• _PROBLEM_
Count the lines in the items that contain the string "dimensions" and give only that number.

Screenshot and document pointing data

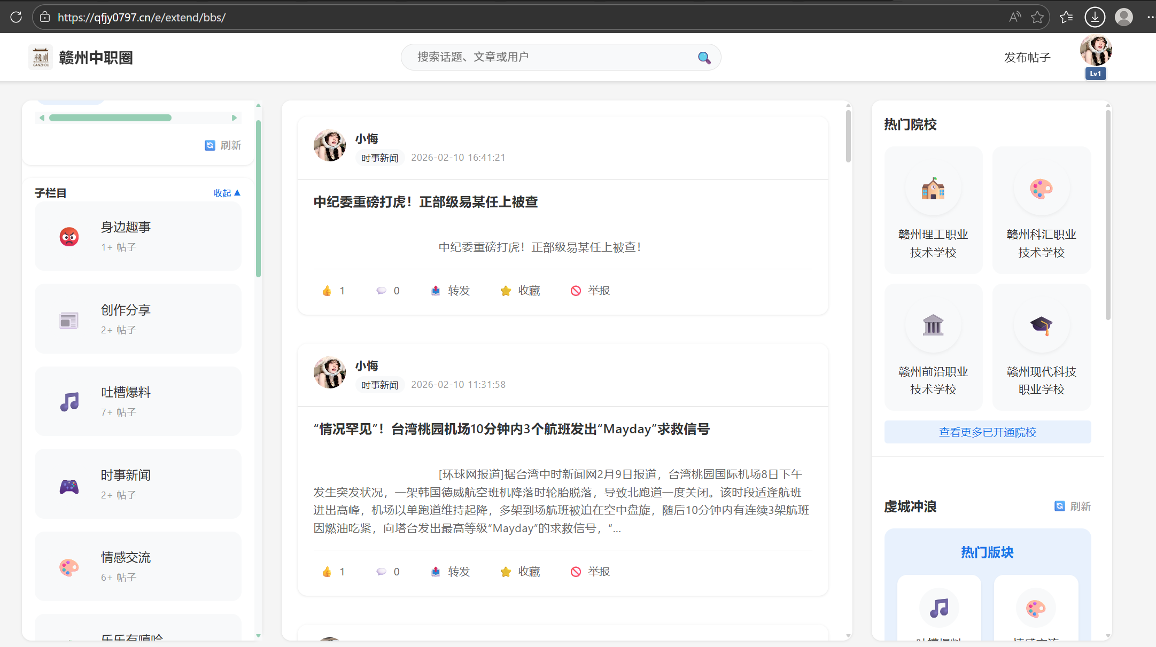Click the 举报 report icon on first post
1156x647 pixels.
[576, 291]
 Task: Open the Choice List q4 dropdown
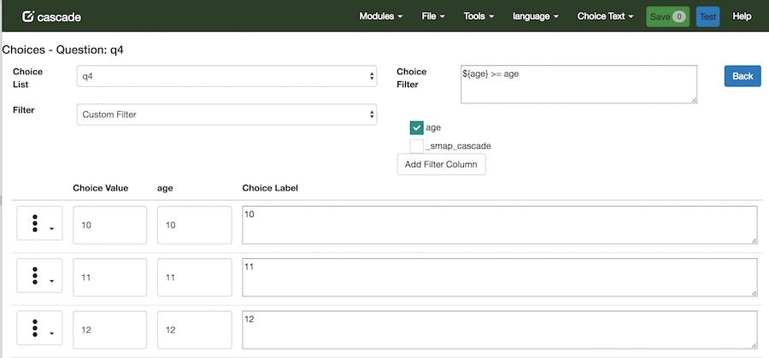tap(226, 76)
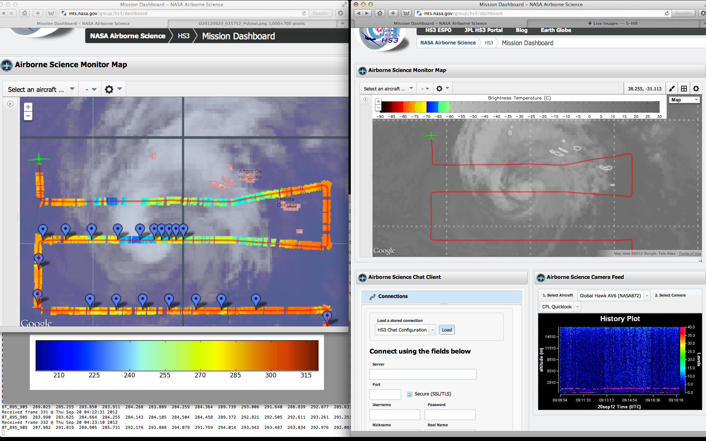Zoom out on the left monitor map
Screen dimensions: 706x441
click(x=28, y=116)
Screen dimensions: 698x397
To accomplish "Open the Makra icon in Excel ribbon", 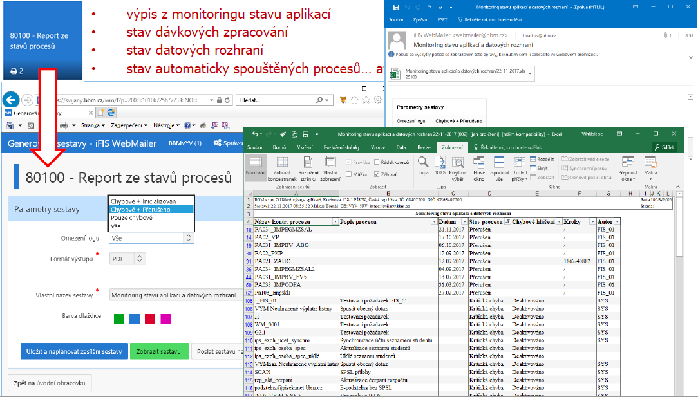I will click(x=650, y=167).
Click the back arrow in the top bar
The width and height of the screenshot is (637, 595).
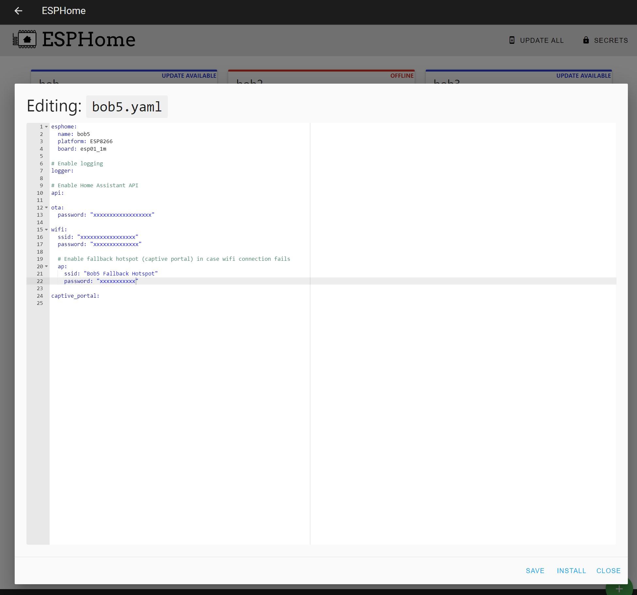coord(19,11)
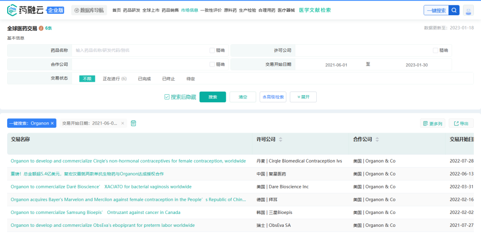Click the green trash icon to clear filters
Viewport: 481px width, 234px height.
point(134,123)
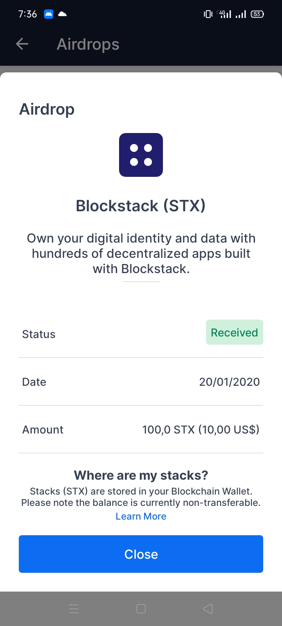Tap the "Where are my stacks?" heading

[141, 475]
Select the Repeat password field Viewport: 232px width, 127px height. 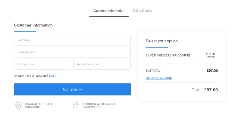(x=102, y=64)
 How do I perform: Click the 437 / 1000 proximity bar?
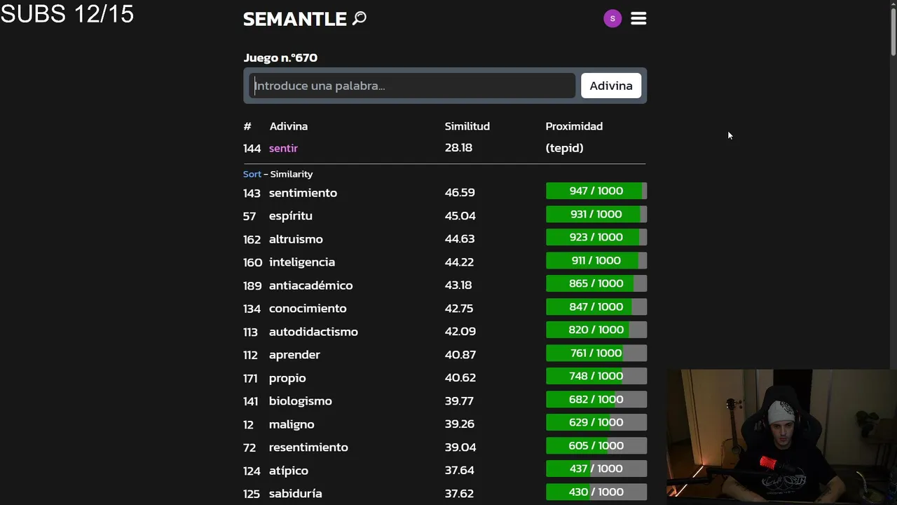click(x=596, y=469)
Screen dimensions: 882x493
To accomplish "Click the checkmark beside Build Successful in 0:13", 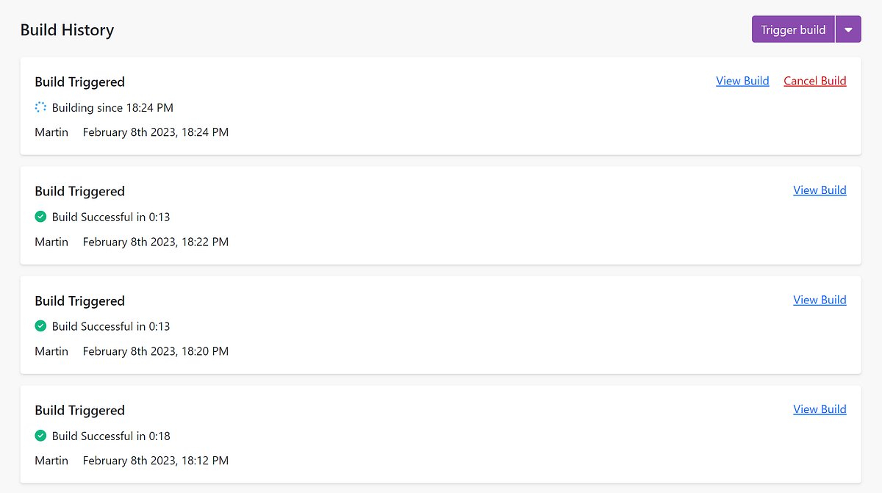I will point(40,216).
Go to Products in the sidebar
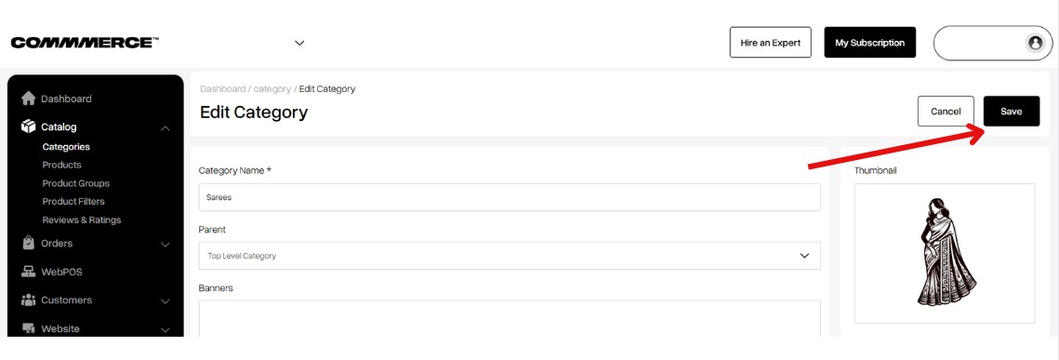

• _TASK SOLUTION_
3